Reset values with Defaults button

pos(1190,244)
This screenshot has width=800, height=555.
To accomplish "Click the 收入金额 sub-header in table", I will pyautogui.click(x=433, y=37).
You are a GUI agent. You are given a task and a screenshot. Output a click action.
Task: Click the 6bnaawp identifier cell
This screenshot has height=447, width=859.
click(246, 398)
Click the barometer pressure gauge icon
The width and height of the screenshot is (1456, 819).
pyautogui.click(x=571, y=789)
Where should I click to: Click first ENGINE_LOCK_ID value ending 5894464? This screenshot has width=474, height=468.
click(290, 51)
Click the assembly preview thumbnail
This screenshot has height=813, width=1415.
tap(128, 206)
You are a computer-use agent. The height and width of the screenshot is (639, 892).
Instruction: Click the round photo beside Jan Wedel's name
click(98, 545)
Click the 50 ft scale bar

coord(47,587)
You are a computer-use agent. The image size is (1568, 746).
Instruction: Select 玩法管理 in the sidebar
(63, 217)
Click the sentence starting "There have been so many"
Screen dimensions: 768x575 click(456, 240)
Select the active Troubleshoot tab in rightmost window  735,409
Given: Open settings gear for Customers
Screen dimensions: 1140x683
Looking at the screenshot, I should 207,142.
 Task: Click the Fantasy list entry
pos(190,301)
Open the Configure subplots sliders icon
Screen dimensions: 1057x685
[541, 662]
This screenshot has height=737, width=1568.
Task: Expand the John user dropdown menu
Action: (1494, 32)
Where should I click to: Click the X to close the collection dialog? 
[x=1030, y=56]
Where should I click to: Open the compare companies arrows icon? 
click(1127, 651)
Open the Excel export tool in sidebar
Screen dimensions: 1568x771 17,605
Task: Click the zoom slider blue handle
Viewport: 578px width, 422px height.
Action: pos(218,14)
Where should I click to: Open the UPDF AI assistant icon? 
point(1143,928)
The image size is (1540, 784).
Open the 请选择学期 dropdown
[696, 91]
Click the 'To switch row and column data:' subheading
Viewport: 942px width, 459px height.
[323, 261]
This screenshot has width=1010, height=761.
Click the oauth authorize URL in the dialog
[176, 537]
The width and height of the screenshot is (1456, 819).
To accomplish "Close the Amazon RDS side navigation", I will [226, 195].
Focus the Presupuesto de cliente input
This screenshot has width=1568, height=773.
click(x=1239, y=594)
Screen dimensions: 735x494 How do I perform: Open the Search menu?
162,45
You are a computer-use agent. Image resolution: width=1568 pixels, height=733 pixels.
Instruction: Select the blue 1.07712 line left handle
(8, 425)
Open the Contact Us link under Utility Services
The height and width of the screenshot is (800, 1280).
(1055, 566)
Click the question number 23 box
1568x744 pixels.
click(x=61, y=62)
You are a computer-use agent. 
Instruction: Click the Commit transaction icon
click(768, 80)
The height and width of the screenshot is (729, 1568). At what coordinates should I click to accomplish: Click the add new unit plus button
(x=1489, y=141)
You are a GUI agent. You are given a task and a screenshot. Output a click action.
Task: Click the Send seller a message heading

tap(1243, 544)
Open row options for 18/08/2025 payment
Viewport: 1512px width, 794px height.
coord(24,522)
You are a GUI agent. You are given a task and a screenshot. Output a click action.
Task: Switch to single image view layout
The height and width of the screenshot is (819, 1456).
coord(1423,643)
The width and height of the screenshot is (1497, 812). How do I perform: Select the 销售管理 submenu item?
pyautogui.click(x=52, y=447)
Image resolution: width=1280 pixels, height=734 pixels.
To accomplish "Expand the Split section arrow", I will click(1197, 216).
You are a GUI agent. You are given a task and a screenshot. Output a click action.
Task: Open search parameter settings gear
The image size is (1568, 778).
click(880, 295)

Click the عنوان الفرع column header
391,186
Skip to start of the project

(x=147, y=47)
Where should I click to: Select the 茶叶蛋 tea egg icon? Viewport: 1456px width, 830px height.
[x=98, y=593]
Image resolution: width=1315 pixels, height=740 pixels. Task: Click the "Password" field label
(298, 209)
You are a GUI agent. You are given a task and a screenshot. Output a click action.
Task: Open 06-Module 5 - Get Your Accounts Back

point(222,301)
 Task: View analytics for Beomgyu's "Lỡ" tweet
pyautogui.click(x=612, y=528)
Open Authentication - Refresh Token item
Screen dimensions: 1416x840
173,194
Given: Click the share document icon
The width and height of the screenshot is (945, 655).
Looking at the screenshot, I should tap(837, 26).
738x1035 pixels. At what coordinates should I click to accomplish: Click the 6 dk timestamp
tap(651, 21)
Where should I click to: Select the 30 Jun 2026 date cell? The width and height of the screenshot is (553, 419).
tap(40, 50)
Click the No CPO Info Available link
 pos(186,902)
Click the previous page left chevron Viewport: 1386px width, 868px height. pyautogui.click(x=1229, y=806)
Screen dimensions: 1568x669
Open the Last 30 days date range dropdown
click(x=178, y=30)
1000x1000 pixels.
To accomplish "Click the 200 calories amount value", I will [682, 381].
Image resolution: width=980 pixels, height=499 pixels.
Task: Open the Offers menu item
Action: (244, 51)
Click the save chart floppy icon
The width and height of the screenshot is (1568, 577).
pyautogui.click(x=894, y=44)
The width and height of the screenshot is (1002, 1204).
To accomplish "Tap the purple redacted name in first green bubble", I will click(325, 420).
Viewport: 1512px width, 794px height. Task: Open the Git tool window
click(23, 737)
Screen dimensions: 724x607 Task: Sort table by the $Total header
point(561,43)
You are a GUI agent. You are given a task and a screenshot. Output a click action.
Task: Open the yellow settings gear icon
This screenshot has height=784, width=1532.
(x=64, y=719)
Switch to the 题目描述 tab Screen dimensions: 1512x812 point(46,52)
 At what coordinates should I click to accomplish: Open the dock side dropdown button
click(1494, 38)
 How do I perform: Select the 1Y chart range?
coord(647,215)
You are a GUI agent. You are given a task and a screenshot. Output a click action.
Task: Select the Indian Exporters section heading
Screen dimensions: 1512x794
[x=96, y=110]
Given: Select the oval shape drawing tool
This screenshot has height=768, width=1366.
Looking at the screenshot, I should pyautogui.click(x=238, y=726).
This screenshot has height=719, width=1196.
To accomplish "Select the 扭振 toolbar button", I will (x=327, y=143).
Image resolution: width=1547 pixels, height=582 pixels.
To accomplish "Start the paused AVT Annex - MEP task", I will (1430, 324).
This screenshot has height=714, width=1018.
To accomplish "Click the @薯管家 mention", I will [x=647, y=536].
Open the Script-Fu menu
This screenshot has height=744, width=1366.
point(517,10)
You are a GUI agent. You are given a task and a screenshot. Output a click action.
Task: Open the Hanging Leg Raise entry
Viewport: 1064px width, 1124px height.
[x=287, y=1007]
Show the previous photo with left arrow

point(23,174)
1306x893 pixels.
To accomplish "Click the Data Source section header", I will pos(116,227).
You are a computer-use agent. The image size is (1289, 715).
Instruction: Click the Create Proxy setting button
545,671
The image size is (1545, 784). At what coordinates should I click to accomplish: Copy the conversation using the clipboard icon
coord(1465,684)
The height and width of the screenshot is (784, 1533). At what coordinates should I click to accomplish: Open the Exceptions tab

Task requirements ▸
Present all the rows above as a Markdown table with two columns, n for the row number and Line for the row's text. Leave out blank rows.

Final result ▸
| n | Line |
|---|---|
| 1 | Reset values with Defaults button |
| 2 | pos(1190,244) |
| 3 | This screenshot has width=800, height=555. |
| 4 | To accomplish "Click the 收入金额 sub-header in table", I will pyautogui.click(x=433, y=37). |
| 5 | You are a GUI agent. You are given a task and a screenshot. Output a click action. |
| 6 | Task: Click the 6bnaawp identifier cell |
| 7 | This screenshot has height=447, width=859. |
| 8 | click(246, 398) |
| 9 | Click the barometer pressure gauge icon |
| 10 | The width and height of the screenshot is (1456, 819). |
| 11 | pyautogui.click(x=571, y=789) |
| 12 | Where should I click to: Click first ENGINE_LOCK_ID value ending 5894464? This screenshot has width=474, height=468. |
| 13 | click(290, 51) |
| 14 | Click the assembly preview thumbnail |
| 15 | This screenshot has height=813, width=1415. |
| 16 | tap(128, 206) |
| 17 | You are a computer-use agent. The height and width of the screenshot is (639, 892). |
| 18 | Instruction: Click the round photo beside Jan Wedel's name |
| 19 | click(98, 545) |
| 20 | Click the 50 ft scale bar |
| 21 | coord(47,587) |
| 22 | You are a computer-use agent. The image size is (1568, 746). |
| 23 | Instruction: Select 玩法管理 in the sidebar |
| 24 | (63, 217) |
| 25 | Click the sentence starting "There have been so many" |
| 26 | Screen dimensions: 768x575 click(456, 240) |
| 27 | Select the active Troubleshoot tab in rightmost window  735,409 |
| 28 | Given: Open settings gear for Customers |
| 29 | Screen dimensions: 1140x683 |
| 30 | Looking at the screenshot, I should 207,142. |
| 31 |  Task: Click the Fantasy list entry |
| 32 | pos(190,301) |
| 33 | Open the Configure subplots sliders icon |
| 34 | Screen dimensions: 1057x685 |
| 35 | [541, 662] |
| 36 | This screenshot has height=737, width=1568. |
| 37 | Task: Expand the John user dropdown menu |
| 38 | Action: (1494, 32) |
| 39 | Where should I click to: Click the X to close the collection dialog?  |
| 40 | [x=1030, y=56] |
| 41 | Where should I click to: Open the compare companies arrows icon?  |
| 42 | click(1127, 651) |
| 43 | Open the Excel export tool in sidebar |
| 44 | Screen dimensions: 1568x771 17,605 |
| 45 | Task: Click the zoom slider blue handle |
| 46 | Viewport: 578px width, 422px height. |
| 47 | Action: pos(218,14) |
| 48 | Where should I click to: Open the UPDF AI assistant icon?  |
| 49 | point(1143,928) |
| 50 | The image size is (1540, 784). |
| 51 | Open the 请选择学期 dropdown |
| 52 | [696, 91] |
| 53 | Click the 'To switch row and column data:' subheading |
| 54 | Viewport: 942px width, 459px height. |
| 55 | [323, 261] |
| 56 | This screenshot has width=1010, height=761. |
| 57 | Click the oauth authorize URL in the dialog |
| 58 | [176, 537] |
| 59 | The width and height of the screenshot is (1456, 819). |
| 60 | To accomplish "Close the Amazon RDS side navigation", I will [226, 195]. |
| 61 | Focus the Presupuesto de cliente input |
| 62 | This screenshot has width=1568, height=773. |
| 63 | click(x=1239, y=594) |
| 64 | Screen dimensions: 735x494 How do I perform: Open the Search menu? |
| 65 | 162,45 |
| 66 | You are a computer-use agent. Image resolution: width=1568 pixels, height=733 pixels. |
| 67 | Instruction: Select the blue 1.07712 line left handle |
| 68 | (8, 425) |
| 69 | Open the Contact Us link under Utility Services |
| 70 | The height and width of the screenshot is (800, 1280). |
| 71 | (1055, 566) |
| 72 | Click the question number 23 box |
| 73 | 1568x744 pixels. |
| 74 | click(x=61, y=62) |
| 75 | You are a computer-use agent.  |
| 76 | Instruction: Click the Commit transaction icon |
| 77 | click(768, 80) |
| 78 | The height and width of the screenshot is (729, 1568). At what coordinates should I click to accomplish: Click the add new unit plus button |
| 79 | (x=1489, y=141) |
| 80 | You are a GUI agent. You are given a task and a screenshot. Output a click action. |
| 81 | Task: Click the Send seller a message heading |
| 82 | tap(1243, 544) |
| 83 | Open row options for 18/08/2025 payment |
| 84 | Viewport: 1512px width, 794px height. |
| 85 | coord(24,522) |
| 86 | You are a GUI agent. You are given a task and a screenshot. Output a click action. |
| 87 | Task: Switch to single image view layout |
| 88 | The height and width of the screenshot is (819, 1456). |
| 89 | coord(1423,643) |
| 90 | The width and height of the screenshot is (1497, 812). How do I perform: Select the 销售管理 submenu item? |
| 91 | pyautogui.click(x=52, y=447) |
| 92 | Image resolution: width=1280 pixels, height=734 pixels. |
| 93 | To accomplish "Expand the Split section arrow", I will click(1197, 216). |
| 94 | You are a GUI agent. You are given a task and a screenshot. Output a click action. |
| 95 | Task: Open search parameter settings gear |
| 96 | The image size is (1568, 778). |
| 97 | click(880, 295) |
| 98 | Click the عنوان الفرع column header |
| 99 | 391,186 |
| 100 | Skip to start of the project |
| 101 | (x=147, y=47) |
| 102 | Where should I click to: Select the 茶叶蛋 tea egg icon? Viewport: 1456px width, 830px height. |
| 103 | [x=98, y=593] |
| 104 | Image resolution: width=1315 pixels, height=740 pixels. Task: Click the "Password" field label |
| 105 | (298, 209) |
| 106 | You are a GUI agent. You are given a task and a screenshot. Output a click action. |
| 107 | Task: Open 06-Module 5 - Get Your Accounts Back |
| 108 | point(222,301) |
| 109 |  Task: View analytics for Beomgyu's "Lỡ" tweet |
| 110 | pyautogui.click(x=612, y=528) |
| 111 | Open Authentication - Refresh Token item |
| 112 | Screen dimensions: 1416x840 |
| 113 | 173,194 |
| 114 | Given: Click the share document icon |
| 115 | The width and height of the screenshot is (945, 655). |
| 116 | Looking at the screenshot, I should tap(837, 26). |
| 117 | 738x1035 pixels. At what coordinates should I click to accomplish: Click the 6 dk timestamp |
| 118 | tap(651, 21) |
| 119 | Where should I click to: Select the 30 Jun 2026 date cell? The width and height of the screenshot is (553, 419). |
| 120 | tap(40, 50) |
| 121 | Click the No CPO Info Available link |
| 122 |  pos(186,902) |
| 123 | Click the previous page left chevron Viewport: 1386px width, 868px height. pyautogui.click(x=1229, y=806) |
| 124 | Screen dimensions: 1568x669 |
| 125 | Open the Last 30 days date range dropdown |
| 126 | click(x=178, y=30) |
| 127 | 1000x1000 pixels. |
| 128 | To accomplish "Click the 200 calories amount value", I will [682, 381]. |
| 129 | Image resolution: width=980 pixels, height=499 pixels. |
| 130 | Task: Open the Offers menu item |
| 131 | Action: (244, 51) |
| 132 | Click the save chart floppy icon |
| 133 | The width and height of the screenshot is (1568, 577). |
| 134 | pyautogui.click(x=894, y=44) |
| 135 | The width and height of the screenshot is (1002, 1204). |
| 136 | To accomplish "Tap the purple redacted name in first green bubble", I will click(325, 420). |
| 137 | Viewport: 1512px width, 794px height. Task: Open the Git tool window |
| 138 | click(23, 737) |
| 139 | Screen dimensions: 724x607 Task: Sort table by the $Total header |
| 140 | point(561,43) |
| 141 | You are a GUI agent. You are given a task and a screenshot. Output a click action. |
| 142 | Task: Open the yellow settings gear icon |
| 143 | This screenshot has height=784, width=1532. |
| 144 | (x=64, y=719) |
| 145 | Switch to the 题目描述 tab Screen dimensions: 1512x812 point(46,52) |
| 146 |  At what coordinates should I click to accomplish: Open the dock side dropdown button |
| 147 | click(1494, 38) |
| 148 |  How do I perform: Select the 1Y chart range? |
| 149 | coord(647,215) |
| 150 | You are a GUI agent. You are given a task and a screenshot. Output a click action. |
| 151 | Task: Select the Indian Exporters section heading |
| 152 | Screen dimensions: 1512x794 |
| 153 | [x=96, y=110] |
| 154 | Given: Select the oval shape drawing tool |
| 155 | This screenshot has height=768, width=1366. |
| 156 | Looking at the screenshot, I should pyautogui.click(x=238, y=726). |
| 157 | This screenshot has height=719, width=1196. |
| 158 | To accomplish "Select the 扭振 toolbar button", I will (x=327, y=143). |
| 159 | Image resolution: width=1547 pixels, height=582 pixels. |
| 160 | To accomplish "Start the paused AVT Annex - MEP task", I will (1430, 324). |
| 161 | This screenshot has height=714, width=1018. |
| 162 | To accomplish "Click the @薯管家 mention", I will [x=647, y=536]. |
| 163 | Open the Script-Fu menu |
| 164 | This screenshot has height=744, width=1366. |
| 165 | point(517,10) |
| 166 | You are a GUI agent. You are given a task and a screenshot. Output a click action. |
| 167 | Task: Open the Hanging Leg Raise entry |
| 168 | Viewport: 1064px width, 1124px height. |
| 169 | [x=287, y=1007] |
| 170 | Show the previous photo with left arrow |
| 171 | point(23,174) |
| 172 | 1306x893 pixels. |
| 173 | To accomplish "Click the Data Source section header", I will pos(116,227). |
| 174 | You are a computer-use agent. The image size is (1289, 715). |
| 175 | Instruction: Click the Create Proxy setting button |
| 176 | 545,671 |
| 177 | The image size is (1545, 784). At what coordinates should I click to accomplish: Copy the conversation using the clipboard icon |
| 178 | coord(1465,684) |
| 179 | The height and width of the screenshot is (784, 1533). At what coordinates should I click to accomplish: Open the Exceptions tab |